Question : « Les chrétiens doivent-ils continuer à demander pardon pour leurs péchés ? »

Réponse :
Deux questions qui reviennent souvent sont : « Que m’arrivera-t-il si je pèche, puis que je meure avant d’avoir eu l’occasion de le confesser à Dieu ? » et : « Que m’arrivera-t-il si je commets un péché, puis que j’oublie de le confesser à Dieu ? » Ces deux questions se fondent sur une idée fausse. Le salut ne dépend pas du fait de confesser et de se repentir de tous nos péchés avant de mourir. Oui, nous devons confesser à Dieu nos péchés dès que nous en prenons conscience. Mais nous ne devons pas pour autant demander sans cesse pardon à Dieu. Quand nous mettons notre foi en Jésus-Christ pour notre salut, tous nos péchés, petits et grands, passés, présents et futurs, sont pardonnés. Les chrétiens n’ont pas besoin de continuer à demander pardon à Dieu ou à se repentir pour que leurs péchés soient pardonnés : Jésus est mort pour payer le prix de tous nos péchés, et une fois qu’ils sont pardonnés, ils le sont définitivement (Colossiens 1.14, Actes 10.43).

Ce que nous devons faire, c’est confesser nos péchés : « Si nous reconnaissons nos péchés, il est fidèle et juste et bon pour nous les pardonner et pour nous purifier de tout mal. » (1 Jean 1.9) Ce verset nous dit de « reconnaître » ou confesser nos péchés à Dieu. Ce terme signifie « être d’accord avec. » Quand nous confessons nos péchés à Dieu, nous reconnaissons avoir mal agi devant lui. Dieu, qui est « fidèle et juste, » nous pardonne toujours. En quoi est-il « fidèle et juste » ? Il est fidèle en pardonnant nos péchés, comme il l’a promis à tous ceux qui ont accepté Christ comme leur Sauveur, et il est juste en appliquant le prix payé par Christ pour nos péchés et en reconnaissant qu’ils ont été expiés.
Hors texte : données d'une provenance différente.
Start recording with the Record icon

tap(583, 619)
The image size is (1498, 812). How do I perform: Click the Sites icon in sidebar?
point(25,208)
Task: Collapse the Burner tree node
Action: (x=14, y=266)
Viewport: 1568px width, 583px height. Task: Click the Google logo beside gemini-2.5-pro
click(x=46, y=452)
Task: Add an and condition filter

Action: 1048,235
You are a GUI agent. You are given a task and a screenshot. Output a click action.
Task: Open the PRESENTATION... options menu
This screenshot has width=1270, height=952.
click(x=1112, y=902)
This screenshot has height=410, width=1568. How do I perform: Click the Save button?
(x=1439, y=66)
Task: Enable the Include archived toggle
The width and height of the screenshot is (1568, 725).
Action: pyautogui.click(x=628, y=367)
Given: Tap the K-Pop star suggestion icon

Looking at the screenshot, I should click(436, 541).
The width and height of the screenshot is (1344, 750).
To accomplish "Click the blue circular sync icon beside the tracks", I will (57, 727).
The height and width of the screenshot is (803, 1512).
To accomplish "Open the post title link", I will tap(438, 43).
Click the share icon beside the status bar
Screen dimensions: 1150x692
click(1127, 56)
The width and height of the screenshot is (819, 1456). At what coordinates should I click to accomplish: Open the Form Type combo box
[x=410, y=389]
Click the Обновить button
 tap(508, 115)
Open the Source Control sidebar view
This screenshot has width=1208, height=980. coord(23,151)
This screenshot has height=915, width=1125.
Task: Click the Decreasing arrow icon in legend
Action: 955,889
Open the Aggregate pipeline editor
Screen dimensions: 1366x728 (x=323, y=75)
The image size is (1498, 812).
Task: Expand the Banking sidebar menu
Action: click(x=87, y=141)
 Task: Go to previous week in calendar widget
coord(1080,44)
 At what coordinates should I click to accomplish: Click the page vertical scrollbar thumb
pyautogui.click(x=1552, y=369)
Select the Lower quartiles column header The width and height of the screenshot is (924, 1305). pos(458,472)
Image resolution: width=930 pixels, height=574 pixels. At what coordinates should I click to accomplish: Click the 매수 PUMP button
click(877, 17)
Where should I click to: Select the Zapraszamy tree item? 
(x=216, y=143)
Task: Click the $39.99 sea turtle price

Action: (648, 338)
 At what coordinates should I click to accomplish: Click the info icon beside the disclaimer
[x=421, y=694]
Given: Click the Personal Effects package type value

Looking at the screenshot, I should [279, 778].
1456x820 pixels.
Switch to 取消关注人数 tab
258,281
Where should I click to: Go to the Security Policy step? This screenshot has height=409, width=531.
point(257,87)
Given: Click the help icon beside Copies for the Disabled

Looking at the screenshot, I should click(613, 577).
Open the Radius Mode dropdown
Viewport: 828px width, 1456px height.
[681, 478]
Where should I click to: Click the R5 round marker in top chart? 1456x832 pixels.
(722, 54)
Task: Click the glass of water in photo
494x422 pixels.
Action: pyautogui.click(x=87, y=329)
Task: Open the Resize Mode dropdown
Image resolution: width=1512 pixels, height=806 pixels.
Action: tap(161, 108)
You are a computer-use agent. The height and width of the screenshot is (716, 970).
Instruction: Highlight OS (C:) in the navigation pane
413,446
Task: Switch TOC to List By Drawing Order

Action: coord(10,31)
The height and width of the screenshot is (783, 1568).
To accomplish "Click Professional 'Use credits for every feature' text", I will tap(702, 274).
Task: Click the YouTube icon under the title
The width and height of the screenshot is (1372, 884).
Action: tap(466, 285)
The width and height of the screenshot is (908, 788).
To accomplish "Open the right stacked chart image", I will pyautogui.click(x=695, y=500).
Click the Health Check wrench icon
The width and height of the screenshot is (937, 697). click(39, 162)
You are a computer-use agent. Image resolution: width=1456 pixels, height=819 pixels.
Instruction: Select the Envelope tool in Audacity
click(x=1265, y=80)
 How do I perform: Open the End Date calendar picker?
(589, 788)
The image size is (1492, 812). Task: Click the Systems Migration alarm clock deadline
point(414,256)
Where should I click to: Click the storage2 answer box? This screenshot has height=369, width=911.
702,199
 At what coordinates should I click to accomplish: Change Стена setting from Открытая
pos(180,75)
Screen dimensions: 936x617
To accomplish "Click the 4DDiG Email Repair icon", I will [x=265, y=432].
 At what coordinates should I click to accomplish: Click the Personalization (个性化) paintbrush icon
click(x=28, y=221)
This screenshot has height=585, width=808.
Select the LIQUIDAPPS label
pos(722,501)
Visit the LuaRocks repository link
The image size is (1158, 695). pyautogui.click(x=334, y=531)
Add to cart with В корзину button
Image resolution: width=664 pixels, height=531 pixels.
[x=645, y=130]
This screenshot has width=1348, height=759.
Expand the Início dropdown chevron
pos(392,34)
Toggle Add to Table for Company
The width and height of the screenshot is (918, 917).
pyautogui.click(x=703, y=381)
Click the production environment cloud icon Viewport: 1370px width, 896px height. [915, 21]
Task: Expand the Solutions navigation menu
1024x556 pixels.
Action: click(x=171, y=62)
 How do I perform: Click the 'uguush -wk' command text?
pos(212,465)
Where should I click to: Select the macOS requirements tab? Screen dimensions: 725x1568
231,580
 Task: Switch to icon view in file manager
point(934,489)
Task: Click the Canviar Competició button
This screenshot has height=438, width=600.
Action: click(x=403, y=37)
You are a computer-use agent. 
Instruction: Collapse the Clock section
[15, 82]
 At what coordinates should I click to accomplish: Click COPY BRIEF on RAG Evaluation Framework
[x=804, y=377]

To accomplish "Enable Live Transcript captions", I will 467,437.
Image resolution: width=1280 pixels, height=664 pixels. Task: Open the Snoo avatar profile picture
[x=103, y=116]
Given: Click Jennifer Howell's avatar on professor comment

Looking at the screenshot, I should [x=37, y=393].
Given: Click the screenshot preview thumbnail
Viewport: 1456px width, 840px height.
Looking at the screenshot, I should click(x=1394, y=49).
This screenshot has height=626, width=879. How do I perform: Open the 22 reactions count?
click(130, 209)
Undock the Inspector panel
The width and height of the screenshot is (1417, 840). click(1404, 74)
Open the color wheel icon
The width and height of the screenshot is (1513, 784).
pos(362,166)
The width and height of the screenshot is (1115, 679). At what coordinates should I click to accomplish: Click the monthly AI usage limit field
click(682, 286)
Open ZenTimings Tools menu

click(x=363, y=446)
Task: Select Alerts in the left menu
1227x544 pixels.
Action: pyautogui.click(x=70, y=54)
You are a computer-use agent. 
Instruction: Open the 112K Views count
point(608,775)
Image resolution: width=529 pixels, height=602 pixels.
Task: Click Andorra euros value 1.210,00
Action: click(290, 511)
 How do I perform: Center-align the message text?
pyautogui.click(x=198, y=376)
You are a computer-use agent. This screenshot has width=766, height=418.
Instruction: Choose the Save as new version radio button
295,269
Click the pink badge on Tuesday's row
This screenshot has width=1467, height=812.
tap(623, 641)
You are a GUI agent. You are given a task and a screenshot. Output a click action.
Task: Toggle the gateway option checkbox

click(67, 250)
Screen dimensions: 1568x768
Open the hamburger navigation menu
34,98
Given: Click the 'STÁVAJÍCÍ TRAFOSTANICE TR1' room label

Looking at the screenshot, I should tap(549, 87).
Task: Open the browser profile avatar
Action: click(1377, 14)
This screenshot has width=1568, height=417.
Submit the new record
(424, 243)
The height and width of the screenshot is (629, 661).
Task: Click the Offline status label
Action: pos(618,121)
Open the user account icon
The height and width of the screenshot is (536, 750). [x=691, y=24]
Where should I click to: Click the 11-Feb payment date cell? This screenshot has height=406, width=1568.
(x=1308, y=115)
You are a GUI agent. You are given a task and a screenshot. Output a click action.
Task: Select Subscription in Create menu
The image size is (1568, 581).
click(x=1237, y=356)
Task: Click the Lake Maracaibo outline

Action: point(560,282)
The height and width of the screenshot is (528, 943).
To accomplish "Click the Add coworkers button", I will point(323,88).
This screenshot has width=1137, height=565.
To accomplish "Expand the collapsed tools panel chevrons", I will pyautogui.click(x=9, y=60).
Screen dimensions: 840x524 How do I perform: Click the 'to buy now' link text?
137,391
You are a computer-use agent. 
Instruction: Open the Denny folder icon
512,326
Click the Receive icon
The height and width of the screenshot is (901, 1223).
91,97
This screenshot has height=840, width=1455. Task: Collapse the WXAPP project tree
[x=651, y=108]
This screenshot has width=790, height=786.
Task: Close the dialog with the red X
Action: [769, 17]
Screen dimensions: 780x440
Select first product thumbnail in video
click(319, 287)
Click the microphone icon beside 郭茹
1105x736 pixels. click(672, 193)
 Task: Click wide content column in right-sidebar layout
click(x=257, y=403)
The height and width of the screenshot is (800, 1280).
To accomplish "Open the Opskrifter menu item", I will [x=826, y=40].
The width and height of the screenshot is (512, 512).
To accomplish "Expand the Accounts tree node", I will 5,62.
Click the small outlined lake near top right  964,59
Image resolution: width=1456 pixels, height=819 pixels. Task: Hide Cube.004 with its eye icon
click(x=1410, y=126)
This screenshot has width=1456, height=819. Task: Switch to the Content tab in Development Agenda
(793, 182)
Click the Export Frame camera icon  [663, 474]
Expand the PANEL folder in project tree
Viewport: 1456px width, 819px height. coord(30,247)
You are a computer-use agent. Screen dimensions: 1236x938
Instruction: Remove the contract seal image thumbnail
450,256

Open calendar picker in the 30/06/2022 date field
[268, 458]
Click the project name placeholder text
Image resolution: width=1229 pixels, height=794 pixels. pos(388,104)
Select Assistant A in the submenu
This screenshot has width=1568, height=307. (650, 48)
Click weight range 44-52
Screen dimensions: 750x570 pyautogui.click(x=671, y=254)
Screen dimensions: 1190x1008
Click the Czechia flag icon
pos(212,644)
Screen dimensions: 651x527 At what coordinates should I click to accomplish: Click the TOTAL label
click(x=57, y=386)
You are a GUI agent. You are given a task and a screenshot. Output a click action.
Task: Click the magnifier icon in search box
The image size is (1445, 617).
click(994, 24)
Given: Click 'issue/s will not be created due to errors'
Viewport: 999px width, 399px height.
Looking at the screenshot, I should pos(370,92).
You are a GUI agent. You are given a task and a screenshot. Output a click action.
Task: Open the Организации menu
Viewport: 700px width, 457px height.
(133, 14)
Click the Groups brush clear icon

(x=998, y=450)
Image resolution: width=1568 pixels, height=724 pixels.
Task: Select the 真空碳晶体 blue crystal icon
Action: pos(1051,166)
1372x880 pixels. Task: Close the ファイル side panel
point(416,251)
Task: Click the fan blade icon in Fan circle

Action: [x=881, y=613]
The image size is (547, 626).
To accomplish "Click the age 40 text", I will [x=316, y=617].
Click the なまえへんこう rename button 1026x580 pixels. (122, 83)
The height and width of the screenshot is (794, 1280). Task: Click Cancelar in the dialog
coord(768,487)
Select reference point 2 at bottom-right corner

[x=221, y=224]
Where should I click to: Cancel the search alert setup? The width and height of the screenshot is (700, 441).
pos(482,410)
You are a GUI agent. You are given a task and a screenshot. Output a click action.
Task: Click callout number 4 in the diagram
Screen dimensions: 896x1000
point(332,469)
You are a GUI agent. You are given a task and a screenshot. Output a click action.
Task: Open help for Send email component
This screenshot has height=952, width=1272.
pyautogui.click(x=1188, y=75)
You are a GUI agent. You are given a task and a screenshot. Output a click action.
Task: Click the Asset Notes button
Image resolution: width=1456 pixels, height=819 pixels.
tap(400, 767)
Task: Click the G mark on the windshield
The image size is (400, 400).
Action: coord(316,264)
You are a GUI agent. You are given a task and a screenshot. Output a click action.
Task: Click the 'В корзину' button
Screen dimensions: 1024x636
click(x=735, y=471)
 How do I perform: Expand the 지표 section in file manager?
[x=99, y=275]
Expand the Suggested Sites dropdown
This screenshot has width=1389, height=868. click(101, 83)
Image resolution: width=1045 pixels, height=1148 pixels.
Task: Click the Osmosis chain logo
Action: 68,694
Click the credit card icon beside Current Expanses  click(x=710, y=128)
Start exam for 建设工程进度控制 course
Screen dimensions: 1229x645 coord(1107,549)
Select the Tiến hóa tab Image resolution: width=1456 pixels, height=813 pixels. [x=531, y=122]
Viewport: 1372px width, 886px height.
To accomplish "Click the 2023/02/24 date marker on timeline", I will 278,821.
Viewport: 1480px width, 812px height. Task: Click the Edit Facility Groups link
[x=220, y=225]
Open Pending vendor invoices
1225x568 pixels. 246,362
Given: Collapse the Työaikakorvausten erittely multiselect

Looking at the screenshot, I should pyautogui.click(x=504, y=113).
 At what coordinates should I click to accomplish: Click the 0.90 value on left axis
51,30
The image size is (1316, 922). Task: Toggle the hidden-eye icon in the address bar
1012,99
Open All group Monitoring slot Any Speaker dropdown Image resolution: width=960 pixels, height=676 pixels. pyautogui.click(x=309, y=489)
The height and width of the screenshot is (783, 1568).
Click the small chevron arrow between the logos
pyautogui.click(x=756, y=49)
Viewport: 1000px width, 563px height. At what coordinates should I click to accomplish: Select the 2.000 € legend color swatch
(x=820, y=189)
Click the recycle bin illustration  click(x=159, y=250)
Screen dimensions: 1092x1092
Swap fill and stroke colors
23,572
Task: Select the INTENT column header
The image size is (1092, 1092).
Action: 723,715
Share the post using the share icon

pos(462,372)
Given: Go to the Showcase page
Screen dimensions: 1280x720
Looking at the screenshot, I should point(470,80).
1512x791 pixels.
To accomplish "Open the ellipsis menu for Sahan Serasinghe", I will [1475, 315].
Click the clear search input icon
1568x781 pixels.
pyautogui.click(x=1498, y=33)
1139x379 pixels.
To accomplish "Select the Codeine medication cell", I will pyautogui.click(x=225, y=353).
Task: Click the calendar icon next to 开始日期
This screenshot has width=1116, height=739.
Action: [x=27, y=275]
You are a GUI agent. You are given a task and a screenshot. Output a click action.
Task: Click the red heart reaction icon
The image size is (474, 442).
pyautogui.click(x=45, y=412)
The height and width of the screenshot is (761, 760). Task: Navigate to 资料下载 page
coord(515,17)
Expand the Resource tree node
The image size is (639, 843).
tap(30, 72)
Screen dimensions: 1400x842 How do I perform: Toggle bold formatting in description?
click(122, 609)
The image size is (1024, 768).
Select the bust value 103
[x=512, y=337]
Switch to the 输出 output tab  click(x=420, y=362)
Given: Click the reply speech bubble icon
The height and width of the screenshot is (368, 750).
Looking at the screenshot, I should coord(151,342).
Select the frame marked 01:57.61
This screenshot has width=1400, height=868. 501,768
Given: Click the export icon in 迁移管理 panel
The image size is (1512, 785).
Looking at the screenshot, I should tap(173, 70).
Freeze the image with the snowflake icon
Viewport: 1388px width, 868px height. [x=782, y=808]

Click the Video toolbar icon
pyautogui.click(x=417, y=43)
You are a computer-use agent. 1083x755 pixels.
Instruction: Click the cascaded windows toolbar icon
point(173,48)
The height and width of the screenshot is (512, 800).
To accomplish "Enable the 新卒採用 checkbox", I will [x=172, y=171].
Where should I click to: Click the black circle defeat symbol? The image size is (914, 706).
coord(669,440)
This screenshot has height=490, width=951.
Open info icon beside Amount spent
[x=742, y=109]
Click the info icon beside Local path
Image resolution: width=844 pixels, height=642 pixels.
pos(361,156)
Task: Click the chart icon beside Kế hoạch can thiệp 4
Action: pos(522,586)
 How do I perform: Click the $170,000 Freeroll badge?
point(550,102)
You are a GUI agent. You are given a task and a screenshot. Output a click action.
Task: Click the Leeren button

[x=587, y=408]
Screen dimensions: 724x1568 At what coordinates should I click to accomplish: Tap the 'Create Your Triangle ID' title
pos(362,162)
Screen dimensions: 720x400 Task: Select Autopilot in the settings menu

En même temps, 1 Jean 1.9 déclare que le pardon de nos péchés dépend d’une certaine manière de leur confession à Dieu. Comment est-ce possible, si nos péchés sont déjà pardonnés dès le moment où nous avons accepté Christ comme notre Sauveur ? Il semble que l’Apôtre Jean décrit ici le pardon dans le cadre « relationnel. » En ce qui concerne notre position légale devant Dieu, tous nos péchés sont pardonnés au moment où nous acceptons Christ comme notre Sauveur, nous avons l’assurance du salut et la promesse d’une demeure éternelle au ciel. Quand nous nous tiendrons devant Dieu après notre mort, il ne nous refusera pas l’entrée au ciel à cause de nos péchés. C’est le pardon légal. Le pardon relationnel est basé sur le fait que quand nous péchons, nous offensons Dieu et attristons son Esprit (Éphésiens 4.30). S’il est vrai que Dieu a pardonné tous nos péchés, ils n’en demeurent pas moins un obstacle à notre relation avec lui. Un jeune garçon qui pèche contre son père n’est pas exclu de sa famille : un père selon Dieu lui pardonnera de manière inconditionnelle. En même temps, leur relation devra être restaurée et pour cela, il est nécessaire que l’enfant confesse sa faute à son père et lui demande pardon. C’est pour cela que nous confessons nos péchés à Dieu : pas pour conserver notre salut, mais pour rétablir une relation intime avec lui, qui nous aime et nous a déjà pardonnés.